EXERCISE DETAILS:
Rewrite the lines below, swapping each "Instruction" for "Goal" and leaving everything else unchanged.

AVAILABLE DATA:
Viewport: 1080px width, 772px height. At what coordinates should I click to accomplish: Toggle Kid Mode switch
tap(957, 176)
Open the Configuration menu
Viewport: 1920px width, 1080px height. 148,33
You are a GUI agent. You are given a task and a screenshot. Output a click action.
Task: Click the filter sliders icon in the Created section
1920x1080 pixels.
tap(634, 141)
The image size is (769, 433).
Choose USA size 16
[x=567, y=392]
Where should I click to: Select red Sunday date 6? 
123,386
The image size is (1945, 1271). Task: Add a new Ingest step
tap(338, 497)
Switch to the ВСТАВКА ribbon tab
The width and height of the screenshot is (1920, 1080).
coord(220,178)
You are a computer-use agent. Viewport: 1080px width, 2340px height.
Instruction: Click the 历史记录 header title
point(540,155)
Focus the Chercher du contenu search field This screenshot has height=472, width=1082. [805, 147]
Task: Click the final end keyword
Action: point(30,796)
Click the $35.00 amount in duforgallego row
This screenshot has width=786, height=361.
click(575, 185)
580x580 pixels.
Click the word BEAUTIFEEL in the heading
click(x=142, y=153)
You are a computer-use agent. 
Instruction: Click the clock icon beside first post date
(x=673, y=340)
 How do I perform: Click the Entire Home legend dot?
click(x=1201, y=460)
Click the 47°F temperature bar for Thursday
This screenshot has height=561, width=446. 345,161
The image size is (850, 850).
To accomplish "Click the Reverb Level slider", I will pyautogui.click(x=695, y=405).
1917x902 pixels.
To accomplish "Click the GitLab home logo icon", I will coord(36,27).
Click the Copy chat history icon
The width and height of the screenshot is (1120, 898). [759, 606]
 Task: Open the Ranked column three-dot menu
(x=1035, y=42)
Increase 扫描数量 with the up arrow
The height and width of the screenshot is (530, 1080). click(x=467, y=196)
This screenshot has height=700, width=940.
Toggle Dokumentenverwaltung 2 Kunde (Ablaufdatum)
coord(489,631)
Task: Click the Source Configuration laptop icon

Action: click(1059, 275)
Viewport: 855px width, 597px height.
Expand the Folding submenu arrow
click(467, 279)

OUTPUT BELOW:
Viewport: 1080px width, 772px height. At what coordinates should I click to accomplish: Toggle Kid Mode switch
tap(957, 176)
Open the Configuration menu
Viewport: 1920px width, 1080px height. 148,33
You are a GUI agent. You are given a task and a screenshot. Output a click action.
Task: Click the filter sliders icon in the Created section
1920x1080 pixels.
tap(634, 141)
The image size is (769, 433).
Choose USA size 16
[x=567, y=392]
Where should I click to: Select red Sunday date 6? 
123,386
The image size is (1945, 1271). Task: Add a new Ingest step
tap(338, 497)
Switch to the ВСТАВКА ribbon tab
The width and height of the screenshot is (1920, 1080).
coord(220,178)
You are a computer-use agent. Viewport: 1080px width, 2340px height.
Goal: Click the 历史记录 header title
point(540,155)
Focus the Chercher du contenu search field This screenshot has height=472, width=1082. [805, 147]
Task: Click the final end keyword
Action: point(30,796)
Click the $35.00 amount in duforgallego row
This screenshot has width=786, height=361.
click(575, 185)
580x580 pixels.
Click the word BEAUTIFEEL in the heading
click(x=142, y=153)
You are a computer-use agent. 
Goal: Click the clock icon beside first post date
(x=673, y=340)
 How do I perform: Click the Entire Home legend dot?
click(x=1201, y=460)
Click the 47°F temperature bar for Thursday
This screenshot has height=561, width=446. 345,161
The image size is (850, 850).
To accomplish "Click the Reverb Level slider", I will pyautogui.click(x=695, y=405).
1917x902 pixels.
To accomplish "Click the GitLab home logo icon", I will coord(36,27).
Click the Copy chat history icon
The width and height of the screenshot is (1120, 898). [759, 606]
 Task: Open the Ranked column three-dot menu
(x=1035, y=42)
Increase 扫描数量 with the up arrow
The height and width of the screenshot is (530, 1080). click(x=467, y=196)
This screenshot has height=700, width=940.
Toggle Dokumentenverwaltung 2 Kunde (Ablaufdatum)
coord(489,631)
Task: Click the Source Configuration laptop icon

Action: click(1059, 275)
Viewport: 855px width, 597px height.
Expand the Folding submenu arrow
click(467, 279)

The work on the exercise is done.